* Provided data *

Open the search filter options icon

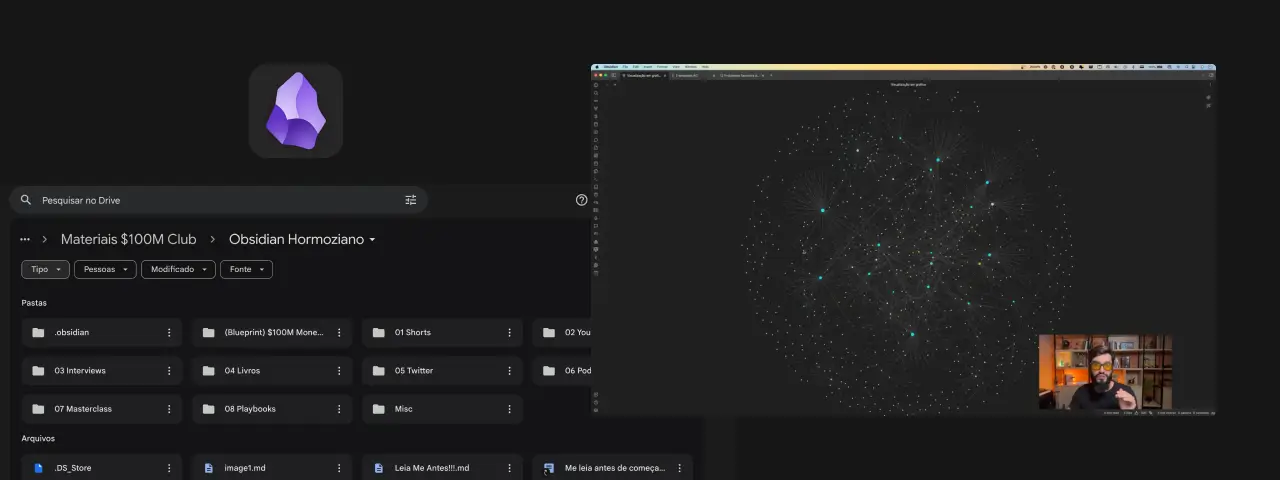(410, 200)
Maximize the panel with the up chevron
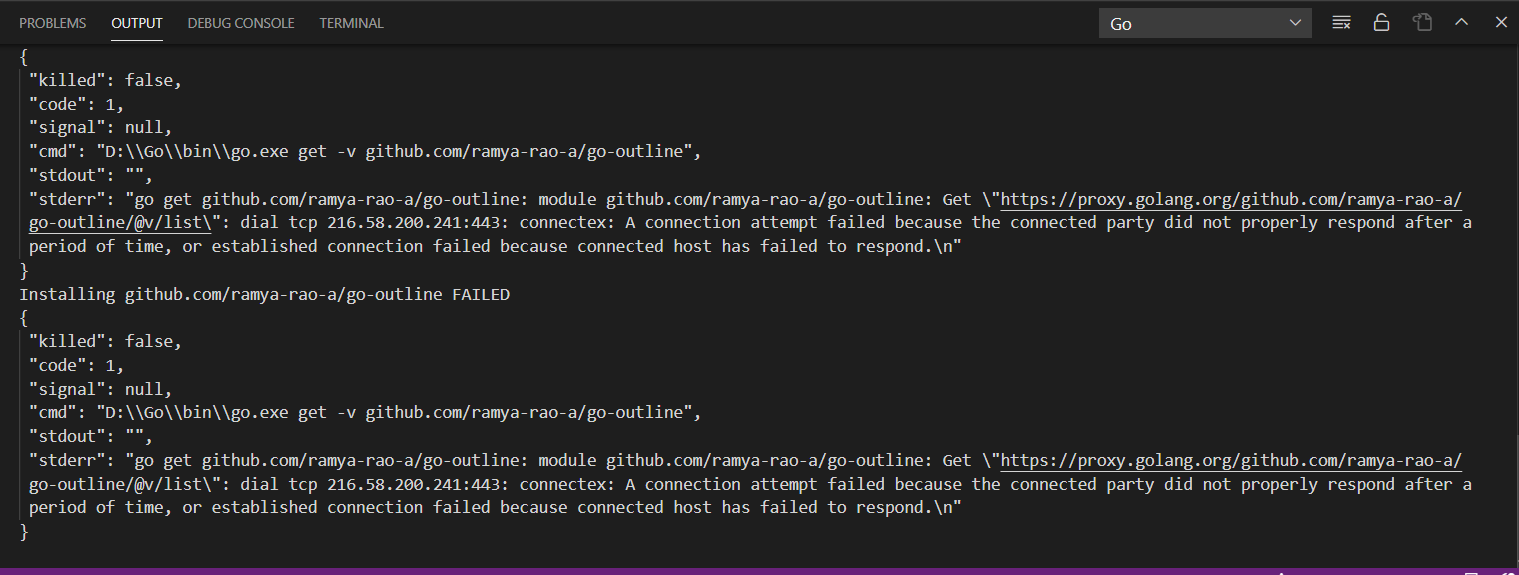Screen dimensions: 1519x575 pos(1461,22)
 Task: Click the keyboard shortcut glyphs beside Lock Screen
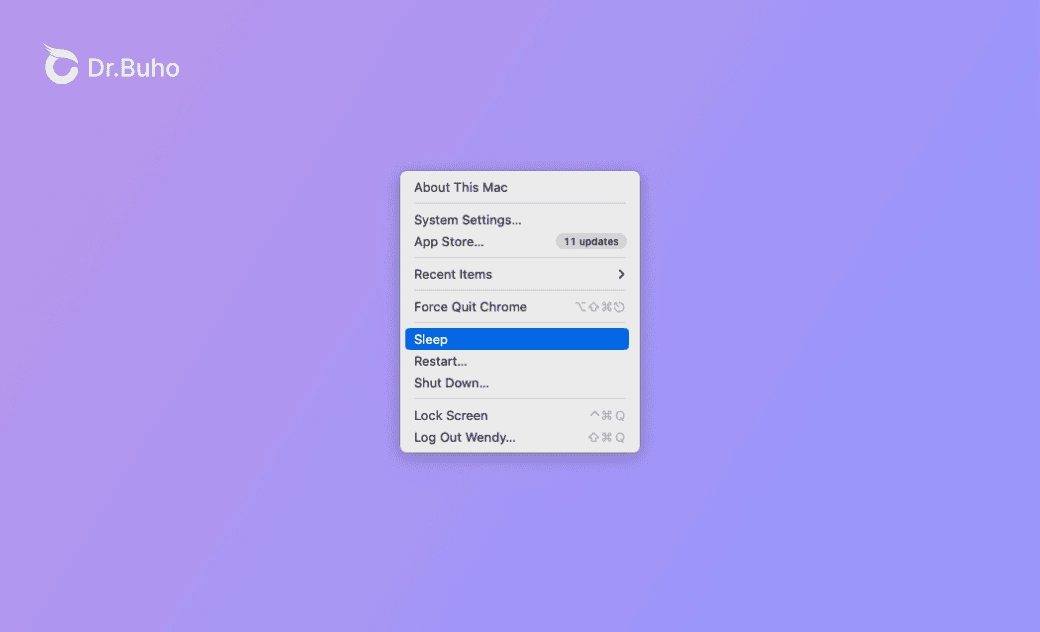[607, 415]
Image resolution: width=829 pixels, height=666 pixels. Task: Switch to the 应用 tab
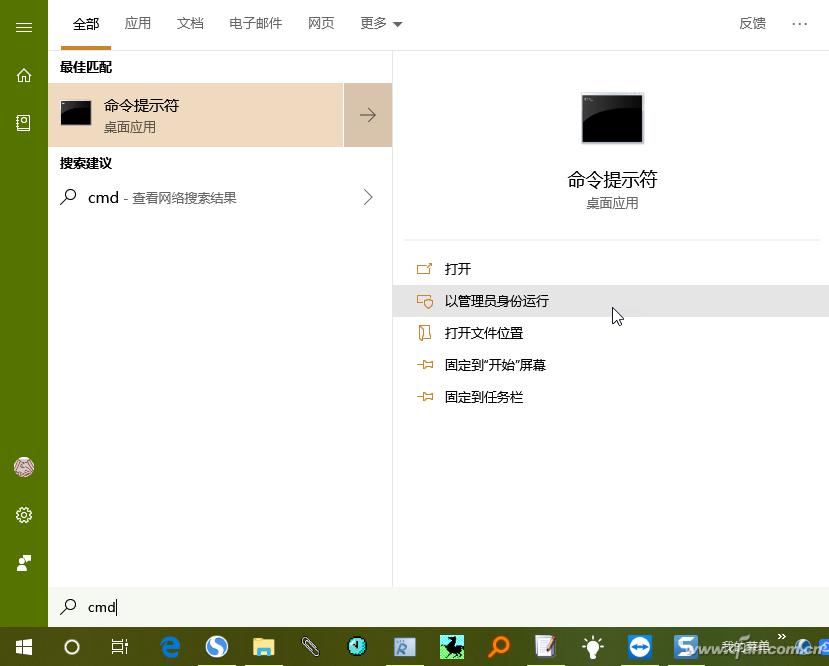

* Work to be completed *
Output everything in the records above word for word, but not the pictures.

* Answer to the exercise *
Open the search filter options icon

(410, 200)
Maximize the panel with the up chevron
Screen dimensions: 1519x575 pos(1461,22)
 Task: Click the keyboard shortcut glyphs beside Lock Screen
[607, 415]
Image resolution: width=829 pixels, height=666 pixels. Task: Switch to the 应用 tab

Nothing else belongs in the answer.